I realize that today Amir is planning to do something about our future.
“You’ll travel for the rest of your life. You should thank God that I am providing this opportunity for you, the possibility of traveling, experiencing life, seeing the world, living.”
Amir comes closer and, as if he wants to say something private, he becomes more quiet and intimate.

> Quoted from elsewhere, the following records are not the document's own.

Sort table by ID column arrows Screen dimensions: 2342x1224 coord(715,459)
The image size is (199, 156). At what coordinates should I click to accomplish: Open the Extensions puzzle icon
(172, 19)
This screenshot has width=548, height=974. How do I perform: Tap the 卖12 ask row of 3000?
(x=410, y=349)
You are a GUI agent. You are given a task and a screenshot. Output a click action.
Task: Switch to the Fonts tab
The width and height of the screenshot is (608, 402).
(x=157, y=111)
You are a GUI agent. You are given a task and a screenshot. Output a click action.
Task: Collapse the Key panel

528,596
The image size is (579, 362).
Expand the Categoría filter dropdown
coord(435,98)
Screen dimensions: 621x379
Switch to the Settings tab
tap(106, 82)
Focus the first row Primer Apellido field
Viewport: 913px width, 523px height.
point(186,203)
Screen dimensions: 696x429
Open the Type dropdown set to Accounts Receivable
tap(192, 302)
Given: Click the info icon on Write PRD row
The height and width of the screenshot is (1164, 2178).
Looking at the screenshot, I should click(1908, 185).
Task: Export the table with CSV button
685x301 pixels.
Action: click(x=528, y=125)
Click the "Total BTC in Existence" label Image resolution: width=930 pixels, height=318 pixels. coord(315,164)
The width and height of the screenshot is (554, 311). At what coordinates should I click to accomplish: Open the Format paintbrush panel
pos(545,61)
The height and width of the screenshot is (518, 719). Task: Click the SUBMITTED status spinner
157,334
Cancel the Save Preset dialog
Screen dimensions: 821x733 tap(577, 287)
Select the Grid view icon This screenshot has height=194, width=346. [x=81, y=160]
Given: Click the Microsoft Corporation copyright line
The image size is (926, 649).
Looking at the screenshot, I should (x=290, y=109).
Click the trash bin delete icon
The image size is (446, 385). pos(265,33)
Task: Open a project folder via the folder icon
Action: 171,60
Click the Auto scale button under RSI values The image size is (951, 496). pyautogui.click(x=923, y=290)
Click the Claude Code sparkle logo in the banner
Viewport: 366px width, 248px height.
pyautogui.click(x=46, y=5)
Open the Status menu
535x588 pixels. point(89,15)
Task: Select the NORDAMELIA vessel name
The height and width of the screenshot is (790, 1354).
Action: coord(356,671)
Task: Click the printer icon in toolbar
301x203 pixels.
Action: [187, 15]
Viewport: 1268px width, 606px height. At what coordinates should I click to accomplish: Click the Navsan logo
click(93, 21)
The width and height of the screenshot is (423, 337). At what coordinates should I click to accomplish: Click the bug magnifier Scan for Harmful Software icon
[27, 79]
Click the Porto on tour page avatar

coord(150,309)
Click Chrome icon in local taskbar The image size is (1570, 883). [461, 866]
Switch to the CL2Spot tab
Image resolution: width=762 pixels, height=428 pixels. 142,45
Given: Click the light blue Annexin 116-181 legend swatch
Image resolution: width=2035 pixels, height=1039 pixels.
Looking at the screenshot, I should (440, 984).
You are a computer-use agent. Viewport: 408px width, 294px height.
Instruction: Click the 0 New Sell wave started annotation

“I say this for your own sake. Maybe when you are there, you won’t even love me anymore. You may want to go your own way.” Snapping his fingers, “You’ll start a different life.”
When the future is in Amir’s hand, it can take any shape.
“What keeps you here? What attachment? Shahla?”
Amir knows that although my last name and Shahla’s are the same and that Father and Maman are our parents, we have nothing in common.
Shahla is fat with a very beautiful nose. Her eyes are like hazelnuts, round and dark, and her double chin is the first thing you see. Everybody says Shahla takes after Maman. I am bony and I have inherited Father’s nose, which is always the topic of conversation. “Wouldn’t it be better to have plastic surgery?” I’ll do it if I have the money one day. But before that day, I have to do a thousand other things with the money.
Shahla is the master of giving advice. “Before your surgery you should buy a few dresses for yourself and get rid of your clothes. They look like they’re from the ancient Sassanian dynasty.”
Amir says, “It’s this kind of behavior that makes me call you a polar bear. You are afraid of change. You are afraid of moving. You like to stay put. You think the world remains the way you want. Anyhow, is this any good? Answer me. Is it what you want? You’re so withdrawn into your own life that you have forgotten there is another way to live. This is not life you’re living.”